> _PROVIDED RECORDS_
— begin —

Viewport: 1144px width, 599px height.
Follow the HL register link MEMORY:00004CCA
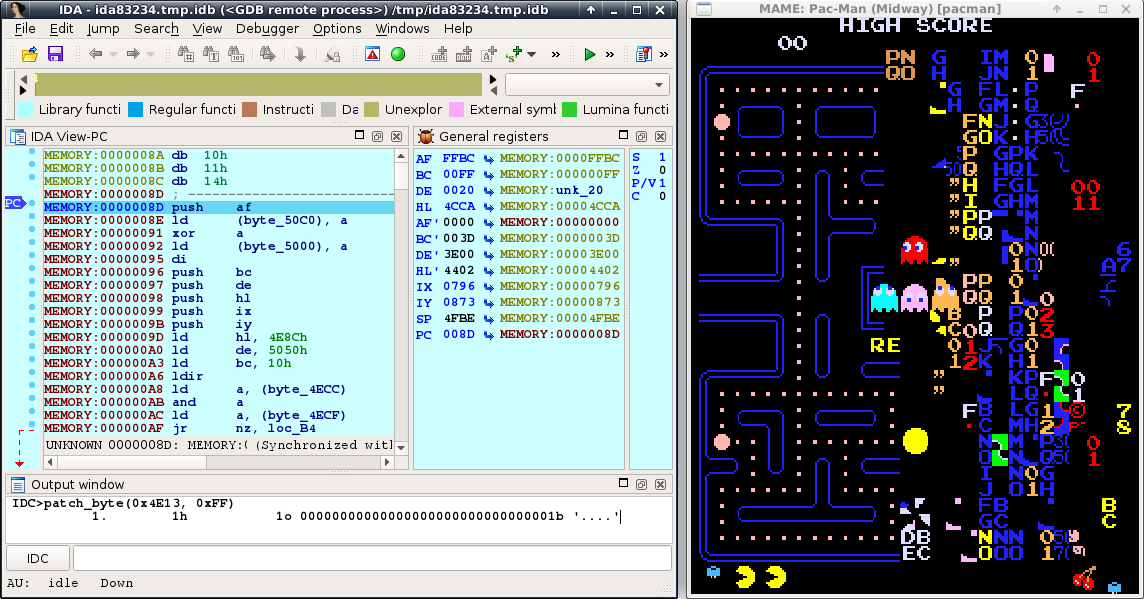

— end —
— begin —

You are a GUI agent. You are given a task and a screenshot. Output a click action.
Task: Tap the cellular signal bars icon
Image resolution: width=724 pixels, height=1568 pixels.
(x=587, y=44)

— end —

> _PROBLEM REQUIREMENTS_
Rewrite the data from the line containing "You are a GUI" down to the line containing "(x=587, y=44)" as a numbered list. Include both of those lines and skip any blank lines.

> _EXERCISE SOLUTION_
1. You are a GUI agent. You are given a task and a screenshot. Output a click action.
2. Task: Tap the cellular signal bars icon
3. Image resolution: width=724 pixels, height=1568 pixels.
4. (x=587, y=44)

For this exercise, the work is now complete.